══ Material provided

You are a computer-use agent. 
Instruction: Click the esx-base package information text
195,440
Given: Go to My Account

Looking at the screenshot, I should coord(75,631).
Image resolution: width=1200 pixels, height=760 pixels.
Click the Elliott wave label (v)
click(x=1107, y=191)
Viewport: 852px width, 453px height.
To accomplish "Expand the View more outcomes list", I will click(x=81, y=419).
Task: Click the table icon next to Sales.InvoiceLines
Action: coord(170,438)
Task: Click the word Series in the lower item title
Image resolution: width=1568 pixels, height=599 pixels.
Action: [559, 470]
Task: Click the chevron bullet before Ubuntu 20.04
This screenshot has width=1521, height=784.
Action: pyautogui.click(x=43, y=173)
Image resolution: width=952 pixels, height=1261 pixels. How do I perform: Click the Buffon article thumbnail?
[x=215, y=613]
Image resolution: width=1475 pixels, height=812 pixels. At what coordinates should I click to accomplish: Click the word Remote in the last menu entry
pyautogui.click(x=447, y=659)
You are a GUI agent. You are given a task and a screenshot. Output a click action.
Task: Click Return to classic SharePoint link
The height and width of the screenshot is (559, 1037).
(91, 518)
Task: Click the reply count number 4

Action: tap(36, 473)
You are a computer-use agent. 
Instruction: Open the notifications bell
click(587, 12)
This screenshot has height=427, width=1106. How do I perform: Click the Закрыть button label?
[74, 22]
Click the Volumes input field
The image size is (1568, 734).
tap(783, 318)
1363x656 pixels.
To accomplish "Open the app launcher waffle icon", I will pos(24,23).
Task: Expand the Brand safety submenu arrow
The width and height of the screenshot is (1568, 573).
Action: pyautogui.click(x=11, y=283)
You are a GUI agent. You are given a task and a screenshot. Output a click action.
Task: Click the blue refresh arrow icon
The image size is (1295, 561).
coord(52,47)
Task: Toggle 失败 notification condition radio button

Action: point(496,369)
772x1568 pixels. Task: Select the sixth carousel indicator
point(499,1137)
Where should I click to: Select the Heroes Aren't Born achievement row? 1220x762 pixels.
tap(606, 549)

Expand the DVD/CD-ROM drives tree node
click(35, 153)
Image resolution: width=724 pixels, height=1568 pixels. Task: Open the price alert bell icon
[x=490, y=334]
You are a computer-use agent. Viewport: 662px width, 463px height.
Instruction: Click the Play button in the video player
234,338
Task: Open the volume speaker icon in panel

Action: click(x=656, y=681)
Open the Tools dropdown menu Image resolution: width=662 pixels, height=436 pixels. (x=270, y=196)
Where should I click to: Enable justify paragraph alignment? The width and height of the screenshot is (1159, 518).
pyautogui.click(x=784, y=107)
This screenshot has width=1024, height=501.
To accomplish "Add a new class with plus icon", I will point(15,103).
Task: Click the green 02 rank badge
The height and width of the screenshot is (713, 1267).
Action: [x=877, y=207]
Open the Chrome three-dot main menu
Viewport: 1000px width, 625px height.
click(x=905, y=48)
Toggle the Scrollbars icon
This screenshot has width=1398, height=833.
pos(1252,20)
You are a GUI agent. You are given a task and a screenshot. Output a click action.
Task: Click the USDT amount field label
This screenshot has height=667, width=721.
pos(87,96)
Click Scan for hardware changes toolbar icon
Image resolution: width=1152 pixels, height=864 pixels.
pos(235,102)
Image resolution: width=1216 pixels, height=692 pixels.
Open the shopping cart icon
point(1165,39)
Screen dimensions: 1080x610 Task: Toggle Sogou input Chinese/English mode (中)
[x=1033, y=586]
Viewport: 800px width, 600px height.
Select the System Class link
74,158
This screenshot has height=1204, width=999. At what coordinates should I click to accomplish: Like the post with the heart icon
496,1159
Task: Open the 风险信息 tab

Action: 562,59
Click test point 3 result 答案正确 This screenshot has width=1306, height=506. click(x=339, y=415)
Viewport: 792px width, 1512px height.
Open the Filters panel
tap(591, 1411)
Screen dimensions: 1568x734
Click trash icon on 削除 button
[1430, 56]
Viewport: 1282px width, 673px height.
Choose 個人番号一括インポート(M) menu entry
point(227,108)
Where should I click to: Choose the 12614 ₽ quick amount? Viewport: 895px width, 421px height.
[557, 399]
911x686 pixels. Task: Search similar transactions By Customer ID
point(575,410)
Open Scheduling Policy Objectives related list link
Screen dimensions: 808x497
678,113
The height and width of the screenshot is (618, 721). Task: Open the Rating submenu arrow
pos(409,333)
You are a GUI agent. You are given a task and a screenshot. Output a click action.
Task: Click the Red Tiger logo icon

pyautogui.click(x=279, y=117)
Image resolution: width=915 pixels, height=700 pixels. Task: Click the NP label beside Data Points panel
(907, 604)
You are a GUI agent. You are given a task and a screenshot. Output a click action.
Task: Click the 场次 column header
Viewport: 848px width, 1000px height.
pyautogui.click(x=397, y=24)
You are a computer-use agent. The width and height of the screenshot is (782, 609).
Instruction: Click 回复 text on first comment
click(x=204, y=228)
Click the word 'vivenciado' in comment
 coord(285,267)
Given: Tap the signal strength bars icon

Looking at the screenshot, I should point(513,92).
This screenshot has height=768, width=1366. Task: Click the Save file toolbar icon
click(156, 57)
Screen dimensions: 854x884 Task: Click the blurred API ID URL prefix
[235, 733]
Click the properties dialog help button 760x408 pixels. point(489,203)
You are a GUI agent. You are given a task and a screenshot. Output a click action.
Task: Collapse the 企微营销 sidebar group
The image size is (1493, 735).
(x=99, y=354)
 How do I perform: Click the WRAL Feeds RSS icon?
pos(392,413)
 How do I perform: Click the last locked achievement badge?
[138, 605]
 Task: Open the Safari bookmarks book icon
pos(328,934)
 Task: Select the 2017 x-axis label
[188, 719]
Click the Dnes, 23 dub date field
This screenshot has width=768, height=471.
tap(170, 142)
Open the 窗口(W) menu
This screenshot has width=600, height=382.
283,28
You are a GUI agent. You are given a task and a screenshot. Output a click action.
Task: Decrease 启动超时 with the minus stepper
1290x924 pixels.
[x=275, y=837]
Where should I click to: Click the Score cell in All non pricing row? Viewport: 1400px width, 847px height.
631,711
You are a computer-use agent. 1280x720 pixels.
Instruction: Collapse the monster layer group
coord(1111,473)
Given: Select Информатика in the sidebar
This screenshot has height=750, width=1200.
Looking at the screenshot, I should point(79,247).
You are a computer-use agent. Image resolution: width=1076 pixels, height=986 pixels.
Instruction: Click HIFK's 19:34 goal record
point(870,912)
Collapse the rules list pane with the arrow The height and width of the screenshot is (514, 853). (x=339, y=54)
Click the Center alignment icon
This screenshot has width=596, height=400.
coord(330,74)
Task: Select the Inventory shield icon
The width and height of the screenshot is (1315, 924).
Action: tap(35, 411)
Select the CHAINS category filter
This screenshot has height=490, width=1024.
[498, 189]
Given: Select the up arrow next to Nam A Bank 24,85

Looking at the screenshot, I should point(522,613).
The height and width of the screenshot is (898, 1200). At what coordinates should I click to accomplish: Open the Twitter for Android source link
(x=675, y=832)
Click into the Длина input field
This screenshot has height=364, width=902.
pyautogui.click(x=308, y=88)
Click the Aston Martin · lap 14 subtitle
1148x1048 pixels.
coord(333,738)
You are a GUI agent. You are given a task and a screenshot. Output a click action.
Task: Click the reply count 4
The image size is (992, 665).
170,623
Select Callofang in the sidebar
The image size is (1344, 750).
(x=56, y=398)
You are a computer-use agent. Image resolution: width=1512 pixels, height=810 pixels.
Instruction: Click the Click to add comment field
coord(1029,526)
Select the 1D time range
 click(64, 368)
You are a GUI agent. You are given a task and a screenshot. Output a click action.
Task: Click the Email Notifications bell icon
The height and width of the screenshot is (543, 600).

════

- [Task requirements]
Could you retype all of the entries exactly, leaving none out?

- [Answer to the problem]
You are a computer-use agent. 
Instruction: Click the esx-base package information text
195,440
Given: Go to My Account

Looking at the screenshot, I should coord(75,631).
Image resolution: width=1200 pixels, height=760 pixels.
Click the Elliott wave label (v)
click(x=1107, y=191)
Viewport: 852px width, 453px height.
To accomplish "Expand the View more outcomes list", I will click(x=81, y=419).
Task: Click the table icon next to Sales.InvoiceLines
Action: coord(170,438)
Task: Click the word Series in the lower item title
Image resolution: width=1568 pixels, height=599 pixels.
Action: [559, 470]
Task: Click the chevron bullet before Ubuntu 20.04
This screenshot has width=1521, height=784.
Action: pyautogui.click(x=43, y=173)
Image resolution: width=952 pixels, height=1261 pixels. How do I perform: Click the Buffon article thumbnail?
[x=215, y=613]
Image resolution: width=1475 pixels, height=812 pixels. At what coordinates should I click to accomplish: Click the word Remote in the last menu entry
pyautogui.click(x=447, y=659)
You are a GUI agent. You are given a task and a screenshot. Output a click action.
Task: Click Return to classic SharePoint link
The height and width of the screenshot is (559, 1037).
(91, 518)
Task: Click the reply count number 4

Action: tap(36, 473)
You are a computer-use agent. 
Instruction: Open the notifications bell
click(587, 12)
This screenshot has height=427, width=1106. How do I perform: Click the Закрыть button label?
[74, 22]
Click the Volumes input field
The image size is (1568, 734).
tap(783, 318)
1363x656 pixels.
To accomplish "Open the app launcher waffle icon", I will pos(24,23).
Task: Expand the Brand safety submenu arrow
The width and height of the screenshot is (1568, 573).
Action: pyautogui.click(x=11, y=283)
You are a GUI agent. You are given a task and a screenshot. Output a click action.
Task: Click the blue refresh arrow icon
The image size is (1295, 561).
coord(52,47)
Task: Toggle 失败 notification condition radio button

Action: point(496,369)
772x1568 pixels. Task: Select the sixth carousel indicator
point(499,1137)
Where should I click to: Select the Heroes Aren't Born achievement row? 1220x762 pixels.
tap(606, 549)

Expand the DVD/CD-ROM drives tree node
click(35, 153)
Image resolution: width=724 pixels, height=1568 pixels. Task: Open the price alert bell icon
[x=490, y=334]
You are a computer-use agent. Viewport: 662px width, 463px height.
Instruction: Click the Play button in the video player
234,338
Task: Open the volume speaker icon in panel

Action: click(x=656, y=681)
Open the Tools dropdown menu Image resolution: width=662 pixels, height=436 pixels. (x=270, y=196)
Where should I click to: Enable justify paragraph alignment? The width and height of the screenshot is (1159, 518).
pyautogui.click(x=784, y=107)
This screenshot has width=1024, height=501.
To accomplish "Add a new class with plus icon", I will point(15,103).
Task: Click the green 02 rank badge
The height and width of the screenshot is (713, 1267).
Action: [x=877, y=207]
Open the Chrome three-dot main menu
Viewport: 1000px width, 625px height.
click(x=905, y=48)
Toggle the Scrollbars icon
This screenshot has width=1398, height=833.
pos(1252,20)
You are a GUI agent. You are given a task and a screenshot. Output a click action.
Task: Click the USDT amount field label
This screenshot has height=667, width=721.
pos(87,96)
Click Scan for hardware changes toolbar icon
Image resolution: width=1152 pixels, height=864 pixels.
pos(235,102)
Image resolution: width=1216 pixels, height=692 pixels.
Open the shopping cart icon
point(1165,39)
Screen dimensions: 1080x610 Task: Toggle Sogou input Chinese/English mode (中)
[x=1033, y=586]
Viewport: 800px width, 600px height.
Select the System Class link
74,158
This screenshot has height=1204, width=999. At what coordinates should I click to accomplish: Like the post with the heart icon
496,1159
Task: Open the 风险信息 tab

Action: 562,59
Click test point 3 result 答案正确 This screenshot has width=1306, height=506. click(x=339, y=415)
Viewport: 792px width, 1512px height.
Open the Filters panel
tap(591, 1411)
Screen dimensions: 1568x734
Click trash icon on 削除 button
[1430, 56]
Viewport: 1282px width, 673px height.
Choose 個人番号一括インポート(M) menu entry
point(227,108)
Where should I click to: Choose the 12614 ₽ quick amount? Viewport: 895px width, 421px height.
[557, 399]
911x686 pixels. Task: Search similar transactions By Customer ID
point(575,410)
Open Scheduling Policy Objectives related list link
Screen dimensions: 808x497
678,113
The height and width of the screenshot is (618, 721). Task: Open the Rating submenu arrow
pos(409,333)
You are a GUI agent. You are given a task and a screenshot. Output a click action.
Task: Click the Red Tiger logo icon

pyautogui.click(x=279, y=117)
Image resolution: width=915 pixels, height=700 pixels. Task: Click the NP label beside Data Points panel
(907, 604)
You are a GUI agent. You are given a task and a screenshot. Output a click action.
Task: Click the 场次 column header
Viewport: 848px width, 1000px height.
pyautogui.click(x=397, y=24)
You are a computer-use agent. The width and height of the screenshot is (782, 609).
Instruction: Click 回复 text on first comment
click(x=204, y=228)
Click the word 'vivenciado' in comment
 coord(285,267)
Given: Tap the signal strength bars icon

Looking at the screenshot, I should point(513,92).
This screenshot has height=768, width=1366. Task: Click the Save file toolbar icon
click(156, 57)
Screen dimensions: 854x884 Task: Click the blurred API ID URL prefix
[235, 733]
Click the properties dialog help button 760x408 pixels. point(489,203)
You are a GUI agent. You are given a task and a screenshot. Output a click action.
Task: Collapse the 企微营销 sidebar group
The image size is (1493, 735).
(x=99, y=354)
 How do I perform: Click the WRAL Feeds RSS icon?
pos(392,413)
 How do I perform: Click the last locked achievement badge?
[138, 605]
 Task: Open the Safari bookmarks book icon
pos(328,934)
 Task: Select the 2017 x-axis label
[188, 719]
Click the Dnes, 23 dub date field
This screenshot has width=768, height=471.
tap(170, 142)
Open the 窗口(W) menu
This screenshot has width=600, height=382.
283,28
You are a GUI agent. You are given a task and a screenshot. Output a click action.
Task: Decrease 启动超时 with the minus stepper
1290x924 pixels.
[x=275, y=837]
Where should I click to: Click the Score cell in All non pricing row? Viewport: 1400px width, 847px height.
631,711
You are a computer-use agent. 1280x720 pixels.
Instruction: Collapse the monster layer group
coord(1111,473)
Given: Select Информатика in the sidebar
This screenshot has height=750, width=1200.
Looking at the screenshot, I should point(79,247).
You are a computer-use agent. Image resolution: width=1076 pixels, height=986 pixels.
Instruction: Click HIFK's 19:34 goal record
point(870,912)
Collapse the rules list pane with the arrow The height and width of the screenshot is (514, 853). (x=339, y=54)
Click the Center alignment icon
This screenshot has width=596, height=400.
coord(330,74)
Task: Select the Inventory shield icon
The width and height of the screenshot is (1315, 924).
Action: tap(35, 411)
Select the CHAINS category filter
This screenshot has height=490, width=1024.
[498, 189]
Given: Select the up arrow next to Nam A Bank 24,85

Looking at the screenshot, I should point(522,613).
The height and width of the screenshot is (898, 1200). At what coordinates should I click to accomplish: Open the Twitter for Android source link
(x=675, y=832)
Click into the Длина input field
This screenshot has height=364, width=902.
pyautogui.click(x=308, y=88)
Click the Aston Martin · lap 14 subtitle
1148x1048 pixels.
coord(333,738)
You are a GUI agent. You are given a task and a screenshot. Output a click action.
Task: Click the reply count 4
The image size is (992, 665).
170,623
Select Callofang in the sidebar
The image size is (1344, 750).
(x=56, y=398)
You are a computer-use agent. Image resolution: width=1512 pixels, height=810 pixels.
Instruction: Click the Click to add comment field
coord(1029,526)
Select the 1D time range
 click(64, 368)
You are a GUI agent. You are given a task and a screenshot. Output a click action.
Task: Click the Email Notifications bell icon
The height and width of the screenshot is (543, 600).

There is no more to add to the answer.